→ **Your objective**:
The answer must be the full listing, restated word for word.

-*-*-

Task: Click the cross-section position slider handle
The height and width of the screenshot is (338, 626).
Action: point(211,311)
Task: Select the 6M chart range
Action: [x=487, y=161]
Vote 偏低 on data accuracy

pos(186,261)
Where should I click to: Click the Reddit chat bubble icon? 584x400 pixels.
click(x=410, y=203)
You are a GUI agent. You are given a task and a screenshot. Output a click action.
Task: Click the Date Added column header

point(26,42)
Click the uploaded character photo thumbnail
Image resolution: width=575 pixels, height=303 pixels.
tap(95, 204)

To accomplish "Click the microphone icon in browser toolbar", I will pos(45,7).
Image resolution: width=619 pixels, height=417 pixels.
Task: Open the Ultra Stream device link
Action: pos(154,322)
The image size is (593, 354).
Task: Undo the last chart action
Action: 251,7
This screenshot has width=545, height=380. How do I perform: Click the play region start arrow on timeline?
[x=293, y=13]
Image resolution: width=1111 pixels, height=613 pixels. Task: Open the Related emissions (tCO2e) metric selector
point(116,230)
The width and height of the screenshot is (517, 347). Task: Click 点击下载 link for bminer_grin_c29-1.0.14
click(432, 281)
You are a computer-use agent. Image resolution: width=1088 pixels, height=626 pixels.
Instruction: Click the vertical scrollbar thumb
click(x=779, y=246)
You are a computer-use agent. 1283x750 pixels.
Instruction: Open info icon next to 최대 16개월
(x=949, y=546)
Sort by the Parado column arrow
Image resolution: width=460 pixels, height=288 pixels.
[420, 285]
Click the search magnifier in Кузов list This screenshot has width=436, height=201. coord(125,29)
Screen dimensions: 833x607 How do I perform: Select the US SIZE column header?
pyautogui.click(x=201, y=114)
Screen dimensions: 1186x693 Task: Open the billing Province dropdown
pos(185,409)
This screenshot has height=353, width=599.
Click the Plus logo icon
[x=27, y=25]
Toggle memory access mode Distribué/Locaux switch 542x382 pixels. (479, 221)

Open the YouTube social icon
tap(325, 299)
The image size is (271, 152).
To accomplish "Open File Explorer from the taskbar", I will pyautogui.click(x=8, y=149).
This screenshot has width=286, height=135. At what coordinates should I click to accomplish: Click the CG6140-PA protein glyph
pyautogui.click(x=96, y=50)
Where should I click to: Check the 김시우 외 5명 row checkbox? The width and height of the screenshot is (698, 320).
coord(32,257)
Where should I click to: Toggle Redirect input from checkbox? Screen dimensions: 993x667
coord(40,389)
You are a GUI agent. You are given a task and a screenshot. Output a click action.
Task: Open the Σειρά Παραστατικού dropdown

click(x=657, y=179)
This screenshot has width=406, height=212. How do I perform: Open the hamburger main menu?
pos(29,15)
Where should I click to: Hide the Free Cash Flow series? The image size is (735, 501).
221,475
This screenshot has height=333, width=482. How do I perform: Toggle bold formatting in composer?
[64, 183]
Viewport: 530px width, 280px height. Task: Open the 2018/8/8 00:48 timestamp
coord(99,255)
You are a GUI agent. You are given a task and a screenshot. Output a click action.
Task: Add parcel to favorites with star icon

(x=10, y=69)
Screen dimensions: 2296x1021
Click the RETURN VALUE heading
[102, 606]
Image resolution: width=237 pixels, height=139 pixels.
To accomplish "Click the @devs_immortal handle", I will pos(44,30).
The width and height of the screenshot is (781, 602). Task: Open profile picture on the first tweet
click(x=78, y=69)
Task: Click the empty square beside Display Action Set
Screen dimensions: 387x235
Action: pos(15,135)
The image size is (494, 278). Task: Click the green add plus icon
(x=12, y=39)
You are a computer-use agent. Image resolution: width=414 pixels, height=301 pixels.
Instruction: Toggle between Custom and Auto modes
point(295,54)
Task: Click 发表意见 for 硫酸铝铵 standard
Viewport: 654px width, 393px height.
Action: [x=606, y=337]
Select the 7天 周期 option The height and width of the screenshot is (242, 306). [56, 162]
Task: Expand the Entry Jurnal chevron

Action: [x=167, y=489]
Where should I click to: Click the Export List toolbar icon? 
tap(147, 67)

-*-*-

→ **Task solution**:
Task: Click the cross-section position slider handle
The height and width of the screenshot is (338, 626).
Action: point(211,311)
Task: Select the 6M chart range
Action: [x=487, y=161]
Vote 偏低 on data accuracy

pos(186,261)
Where should I click to: Click the Reddit chat bubble icon? 584x400 pixels.
click(x=410, y=203)
You are a GUI agent. You are given a task and a screenshot. Output a click action.
Task: Click the Date Added column header

point(26,42)
Click the uploaded character photo thumbnail
Image resolution: width=575 pixels, height=303 pixels.
tap(95, 204)

To accomplish "Click the microphone icon in browser toolbar", I will pos(45,7).
Image resolution: width=619 pixels, height=417 pixels.
Task: Open the Ultra Stream device link
Action: pos(154,322)
The image size is (593, 354).
Task: Undo the last chart action
Action: 251,7
This screenshot has width=545, height=380. How do I perform: Click the play region start arrow on timeline?
[x=293, y=13]
Image resolution: width=1111 pixels, height=613 pixels. Task: Open the Related emissions (tCO2e) metric selector
point(116,230)
The width and height of the screenshot is (517, 347). Task: Click 点击下载 link for bminer_grin_c29-1.0.14
click(432, 281)
You are a computer-use agent. Image resolution: width=1088 pixels, height=626 pixels.
Instruction: Click the vertical scrollbar thumb
click(x=779, y=246)
You are a computer-use agent. 1283x750 pixels.
Instruction: Open info icon next to 최대 16개월
(x=949, y=546)
Sort by the Parado column arrow
Image resolution: width=460 pixels, height=288 pixels.
[420, 285]
Click the search magnifier in Кузов list This screenshot has width=436, height=201. coord(125,29)
Screen dimensions: 833x607 How do I perform: Select the US SIZE column header?
pyautogui.click(x=201, y=114)
Screen dimensions: 1186x693 Task: Open the billing Province dropdown
pos(185,409)
This screenshot has height=353, width=599.
Click the Plus logo icon
[x=27, y=25]
Toggle memory access mode Distribué/Locaux switch 542x382 pixels. (479, 221)

Open the YouTube social icon
tap(325, 299)
The image size is (271, 152).
To accomplish "Open File Explorer from the taskbar", I will pyautogui.click(x=8, y=149).
This screenshot has width=286, height=135. At what coordinates should I click to accomplish: Click the CG6140-PA protein glyph
pyautogui.click(x=96, y=50)
Where should I click to: Check the 김시우 외 5명 row checkbox? The width and height of the screenshot is (698, 320).
coord(32,257)
Where should I click to: Toggle Redirect input from checkbox? Screen dimensions: 993x667
coord(40,389)
You are a GUI agent. You are given a task and a screenshot. Output a click action.
Task: Open the Σειρά Παραστατικού dropdown

click(x=657, y=179)
This screenshot has width=406, height=212. How do I perform: Open the hamburger main menu?
pos(29,15)
Where should I click to: Hide the Free Cash Flow series? The image size is (735, 501).
221,475
This screenshot has height=333, width=482. How do I perform: Toggle bold formatting in composer?
[64, 183]
Viewport: 530px width, 280px height. Task: Open the 2018/8/8 00:48 timestamp
coord(99,255)
You are a GUI agent. You are given a task and a screenshot. Output a click action.
Task: Add parcel to favorites with star icon

(x=10, y=69)
Screen dimensions: 2296x1021
Click the RETURN VALUE heading
[102, 606]
Image resolution: width=237 pixels, height=139 pixels.
To accomplish "Click the @devs_immortal handle", I will pos(44,30).
The width and height of the screenshot is (781, 602). Task: Open profile picture on the first tweet
click(x=78, y=69)
Task: Click the empty square beside Display Action Set
Screen dimensions: 387x235
Action: pos(15,135)
The image size is (494, 278). Task: Click the green add plus icon
(x=12, y=39)
You are a computer-use agent. Image resolution: width=414 pixels, height=301 pixels.
Instruction: Toggle between Custom and Auto modes
point(295,54)
Task: Click 发表意见 for 硫酸铝铵 standard
Viewport: 654px width, 393px height.
Action: [x=606, y=337]
Select the 7天 周期 option The height and width of the screenshot is (242, 306). [56, 162]
Task: Expand the Entry Jurnal chevron

Action: [x=167, y=489]
Where should I click to: Click the Export List toolbar icon? 
tap(147, 67)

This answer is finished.